About Us

Angel One Limited (formerly known as Angel Broking Limited) is a Fintech company providing broking services, margin trading facility, loan against shares, research services, depository services, investment education and financial products distribution to its clients, on a mission to become the No. 1 fintech organization in India. With more than 11 million registered clients and over 28 million app downloads, we are onboarding an average of about 400K new clients every month. We are working to build personalized financial journeys for our clients via a single app, powered by new-age engineering tech and Machine Learning. We are a group of self-driven, motivated individuals who enjoy taking ownership and believe in providing best value for money to investors through innovative products and investment strategies. We apply and amplify design thinking with our products and solution. We have a flat structure, with ample opportunity to showcase your talent and a growth path for engineers to the very top. We are remote-first, with people spread across the country. Come on Onboard, to become a part of this epic journey! We are aggressively hiring Engineers, Product Managers & Data science rockstars across India.. check out our career’s sections!

About The Role

Job Description: Staff Site Reliability Engineer (Staff SRE)

Key Responsibilities

Leadership & Strategy

  • Lead site reliability engineering efforts, establishing best practices and guiding the team in their implementation.

• [Supplied entries]
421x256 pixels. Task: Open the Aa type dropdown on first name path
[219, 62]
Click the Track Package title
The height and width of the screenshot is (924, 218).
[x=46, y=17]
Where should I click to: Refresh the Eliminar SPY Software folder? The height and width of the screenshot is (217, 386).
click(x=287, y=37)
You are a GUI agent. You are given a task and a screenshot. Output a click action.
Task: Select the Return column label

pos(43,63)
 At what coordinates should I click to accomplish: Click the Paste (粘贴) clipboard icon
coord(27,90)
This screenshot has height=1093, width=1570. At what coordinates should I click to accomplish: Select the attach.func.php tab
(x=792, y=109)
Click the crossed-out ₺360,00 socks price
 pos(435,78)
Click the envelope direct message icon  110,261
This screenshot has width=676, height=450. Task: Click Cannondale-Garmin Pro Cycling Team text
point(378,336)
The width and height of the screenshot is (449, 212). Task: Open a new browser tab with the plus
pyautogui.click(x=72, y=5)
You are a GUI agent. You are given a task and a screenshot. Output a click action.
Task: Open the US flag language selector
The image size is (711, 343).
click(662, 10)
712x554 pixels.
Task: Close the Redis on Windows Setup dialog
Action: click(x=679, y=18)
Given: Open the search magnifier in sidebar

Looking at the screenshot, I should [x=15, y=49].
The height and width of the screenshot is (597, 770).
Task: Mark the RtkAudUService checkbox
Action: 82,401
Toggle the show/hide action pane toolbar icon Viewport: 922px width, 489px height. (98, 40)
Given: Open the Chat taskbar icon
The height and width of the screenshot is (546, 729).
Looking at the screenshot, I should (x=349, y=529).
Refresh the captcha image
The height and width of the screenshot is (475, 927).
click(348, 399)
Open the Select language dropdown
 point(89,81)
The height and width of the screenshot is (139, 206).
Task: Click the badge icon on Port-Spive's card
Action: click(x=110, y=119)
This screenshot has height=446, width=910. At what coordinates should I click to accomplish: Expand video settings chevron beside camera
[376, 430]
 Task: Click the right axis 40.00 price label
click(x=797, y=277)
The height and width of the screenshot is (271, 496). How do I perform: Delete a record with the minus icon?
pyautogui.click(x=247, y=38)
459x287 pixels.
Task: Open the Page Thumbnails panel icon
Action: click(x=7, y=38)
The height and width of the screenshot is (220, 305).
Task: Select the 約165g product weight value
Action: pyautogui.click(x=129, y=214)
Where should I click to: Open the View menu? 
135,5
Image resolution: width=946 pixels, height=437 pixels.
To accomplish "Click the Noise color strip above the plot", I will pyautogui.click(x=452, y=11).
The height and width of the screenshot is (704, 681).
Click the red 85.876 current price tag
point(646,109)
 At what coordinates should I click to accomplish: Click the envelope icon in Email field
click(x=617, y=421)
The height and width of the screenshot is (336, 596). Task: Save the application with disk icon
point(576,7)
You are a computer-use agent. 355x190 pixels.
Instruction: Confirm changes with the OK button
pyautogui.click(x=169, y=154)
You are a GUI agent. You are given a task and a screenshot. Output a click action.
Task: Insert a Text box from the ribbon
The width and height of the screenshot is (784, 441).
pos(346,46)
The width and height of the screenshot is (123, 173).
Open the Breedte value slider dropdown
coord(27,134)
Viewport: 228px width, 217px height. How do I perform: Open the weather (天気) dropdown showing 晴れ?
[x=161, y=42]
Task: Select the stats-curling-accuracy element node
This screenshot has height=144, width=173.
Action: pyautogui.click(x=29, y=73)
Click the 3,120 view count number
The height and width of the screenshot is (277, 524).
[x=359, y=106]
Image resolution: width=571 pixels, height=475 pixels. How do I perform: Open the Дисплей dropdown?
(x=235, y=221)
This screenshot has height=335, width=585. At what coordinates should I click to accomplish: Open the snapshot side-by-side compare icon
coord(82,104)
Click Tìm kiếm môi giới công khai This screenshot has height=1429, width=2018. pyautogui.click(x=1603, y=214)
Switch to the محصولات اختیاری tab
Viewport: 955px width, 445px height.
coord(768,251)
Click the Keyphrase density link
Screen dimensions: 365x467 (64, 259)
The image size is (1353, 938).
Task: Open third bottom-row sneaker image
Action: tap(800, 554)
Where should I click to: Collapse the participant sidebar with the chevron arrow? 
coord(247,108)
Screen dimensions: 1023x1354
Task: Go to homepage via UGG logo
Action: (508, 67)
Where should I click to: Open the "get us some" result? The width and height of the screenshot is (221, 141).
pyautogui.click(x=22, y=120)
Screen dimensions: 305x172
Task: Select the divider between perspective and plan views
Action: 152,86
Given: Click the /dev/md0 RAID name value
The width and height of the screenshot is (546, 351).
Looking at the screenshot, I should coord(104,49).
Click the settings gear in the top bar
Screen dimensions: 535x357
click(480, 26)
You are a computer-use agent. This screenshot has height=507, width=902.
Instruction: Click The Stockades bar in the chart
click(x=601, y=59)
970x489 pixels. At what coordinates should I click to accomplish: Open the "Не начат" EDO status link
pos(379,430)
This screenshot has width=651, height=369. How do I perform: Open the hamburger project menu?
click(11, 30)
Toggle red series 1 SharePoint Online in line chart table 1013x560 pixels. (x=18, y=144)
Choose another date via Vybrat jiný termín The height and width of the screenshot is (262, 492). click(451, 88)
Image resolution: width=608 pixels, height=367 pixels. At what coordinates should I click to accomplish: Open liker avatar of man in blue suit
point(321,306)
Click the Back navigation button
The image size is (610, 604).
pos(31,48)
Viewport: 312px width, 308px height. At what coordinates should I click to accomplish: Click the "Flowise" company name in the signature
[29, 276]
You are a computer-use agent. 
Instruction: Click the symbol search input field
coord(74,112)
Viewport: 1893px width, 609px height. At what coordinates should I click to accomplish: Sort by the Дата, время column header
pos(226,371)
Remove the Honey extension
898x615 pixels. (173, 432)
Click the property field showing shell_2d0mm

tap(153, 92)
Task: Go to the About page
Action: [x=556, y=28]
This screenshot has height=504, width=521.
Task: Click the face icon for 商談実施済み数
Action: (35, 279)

• [Aim of the task] Continue the Staff Site Reliability Engineer job description from the point where it stops.

• [Task response]
  • Collaborate with cross-functional teams to ensure SRE practices align with business objectives.
  • Drive the strategic vision for system and network reliability and performance.

Systems and Network Management

  • Oversee the design, implementation, and maintenance of systems and network infrastructure to ensure high availability, reliability, and performance.
  • Manage system configuration, monitoring, and performance tuning to optimize overall system performance.
  • Implement and maintain robust backup, recovery, and disaster recovery strategies for both systems and networks.

Cloud Infrastructure Management

  • Leverage AWS services to build and maintain scalable and resilient infrastructure.
  • Design, deploy, and manage AWS-based solutions to ensure optimal performance and cost-efficiency.
  • Implement best practices for cloud security and compliance.

Automation & Tooling

  • Develop and maintain automation scripts and tools to streamline operations and reduce manual intervention.
  • Implement Infrastructure as Code (IaC) practices to manage infrastructure efficiently and consistently.

Incident Management

  • Lead incident response efforts for system and network-related issues, ensuring quick resolution and minimal impact on business operations.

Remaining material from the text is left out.